Dear Matthew Alice:
My wife has threatened on several occasions to read me the riot act, but she can't seem to find a copy of it. If she could find a copy of it, what would it say? Can you read me the real riot act? Is there even such a thing as the riot act?
-- Sammy, San Diego
There certainly was. King George I of England was having a little trouble keeping his subjects in line, so he came up with the Riot Act of 1715 to put some teeth into the existing unlawful assembly statutes. And the act was read aloud to the mob before they were hauled off to a tower or dungeon somewhere. Actually, they weren't read the full Riot Act. The complete text has a little over 1000 words. The first sentence alone is 385 words long. I, too, won't read you the full Riot Act. We'll fast-forward through part of it to give you the drift, then word-for-word the part that was read aloud.
"Whereas of late many rebellious riots and tumults have been in diverse parts of this kingdom (blah, blah) punishments not being adequate to such heinous offences (drone, drone, drone) alienate affections of the people from His Majesty (yadda, yadda) speedy and effectual punishing (yap, yap, yap) persons to the number of 12 or more remain or continue together (blab, blab) shall be adjudged a felony (drone, drone) shall suffer death. Persons authorized (blah) make the said proclamation among the said rioters or as near to them as he can safely come (yak, yak) with loud voice."

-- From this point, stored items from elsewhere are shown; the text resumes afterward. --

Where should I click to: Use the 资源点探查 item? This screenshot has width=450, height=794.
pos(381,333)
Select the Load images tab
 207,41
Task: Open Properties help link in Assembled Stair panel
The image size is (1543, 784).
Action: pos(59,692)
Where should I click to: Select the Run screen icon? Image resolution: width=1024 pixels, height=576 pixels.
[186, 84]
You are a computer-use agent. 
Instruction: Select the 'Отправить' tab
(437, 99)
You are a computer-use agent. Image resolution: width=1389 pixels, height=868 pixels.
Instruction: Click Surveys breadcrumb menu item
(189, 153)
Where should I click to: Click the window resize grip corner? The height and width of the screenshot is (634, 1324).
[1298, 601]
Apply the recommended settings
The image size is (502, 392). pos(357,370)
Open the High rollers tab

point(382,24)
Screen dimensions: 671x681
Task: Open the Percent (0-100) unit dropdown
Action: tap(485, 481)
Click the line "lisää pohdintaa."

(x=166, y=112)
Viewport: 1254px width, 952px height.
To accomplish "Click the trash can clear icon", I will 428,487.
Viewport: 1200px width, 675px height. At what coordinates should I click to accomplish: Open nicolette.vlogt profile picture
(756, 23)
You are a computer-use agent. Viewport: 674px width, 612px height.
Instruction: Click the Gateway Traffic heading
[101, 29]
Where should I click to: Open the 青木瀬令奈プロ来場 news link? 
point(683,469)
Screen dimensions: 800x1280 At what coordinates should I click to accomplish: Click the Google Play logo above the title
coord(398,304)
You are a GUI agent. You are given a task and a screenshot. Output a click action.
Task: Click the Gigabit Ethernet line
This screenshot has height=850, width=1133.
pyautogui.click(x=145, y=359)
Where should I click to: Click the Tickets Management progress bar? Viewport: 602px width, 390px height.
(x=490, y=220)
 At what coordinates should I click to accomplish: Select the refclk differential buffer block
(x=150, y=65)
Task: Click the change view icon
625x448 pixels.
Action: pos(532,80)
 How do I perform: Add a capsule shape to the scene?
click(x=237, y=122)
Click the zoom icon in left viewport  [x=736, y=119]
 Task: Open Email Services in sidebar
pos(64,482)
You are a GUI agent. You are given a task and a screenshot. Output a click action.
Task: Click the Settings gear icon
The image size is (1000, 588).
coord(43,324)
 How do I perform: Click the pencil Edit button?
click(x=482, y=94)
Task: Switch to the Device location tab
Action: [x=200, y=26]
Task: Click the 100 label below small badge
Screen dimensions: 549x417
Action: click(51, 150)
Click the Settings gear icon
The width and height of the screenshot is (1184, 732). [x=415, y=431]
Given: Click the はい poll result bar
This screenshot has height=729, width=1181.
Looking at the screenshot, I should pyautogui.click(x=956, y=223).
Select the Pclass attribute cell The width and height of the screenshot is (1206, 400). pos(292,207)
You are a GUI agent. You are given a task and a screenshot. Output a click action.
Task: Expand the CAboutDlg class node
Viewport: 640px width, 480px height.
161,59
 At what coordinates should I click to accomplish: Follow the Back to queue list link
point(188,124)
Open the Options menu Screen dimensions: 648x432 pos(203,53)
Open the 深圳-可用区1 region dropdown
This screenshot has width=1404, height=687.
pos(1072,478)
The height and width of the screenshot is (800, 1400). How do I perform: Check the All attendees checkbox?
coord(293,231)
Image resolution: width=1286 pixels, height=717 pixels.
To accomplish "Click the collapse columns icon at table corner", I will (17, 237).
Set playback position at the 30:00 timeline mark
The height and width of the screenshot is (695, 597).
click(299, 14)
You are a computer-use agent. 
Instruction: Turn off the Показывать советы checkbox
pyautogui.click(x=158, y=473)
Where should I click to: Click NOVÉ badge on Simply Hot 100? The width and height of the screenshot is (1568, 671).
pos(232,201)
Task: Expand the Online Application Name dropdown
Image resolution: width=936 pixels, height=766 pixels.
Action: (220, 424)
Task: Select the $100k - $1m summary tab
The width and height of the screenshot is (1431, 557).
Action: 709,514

Then comes the meat of the matter. "Our sovereign lord the king chargeth and commandeth all persons, being assembled, immediately to disperse themselves and peaceably to depart to their habitations or to their lawful business, upon pains contained in the act made in the first year of King George for preventing tumults and riotous assemblies. God save the king." The final 418-word sentence says, basically, if you're injured or killed while resisting arrest, it's your own fault and you can't sue anybody.
So there you have it. Guess there'll be no more tumults or riotous assemblies in diverse parts of your kingdom, Sammy. And why wasn't Matthew Alice invited over before all this hit the fan? I haven't been to a good tumult in months.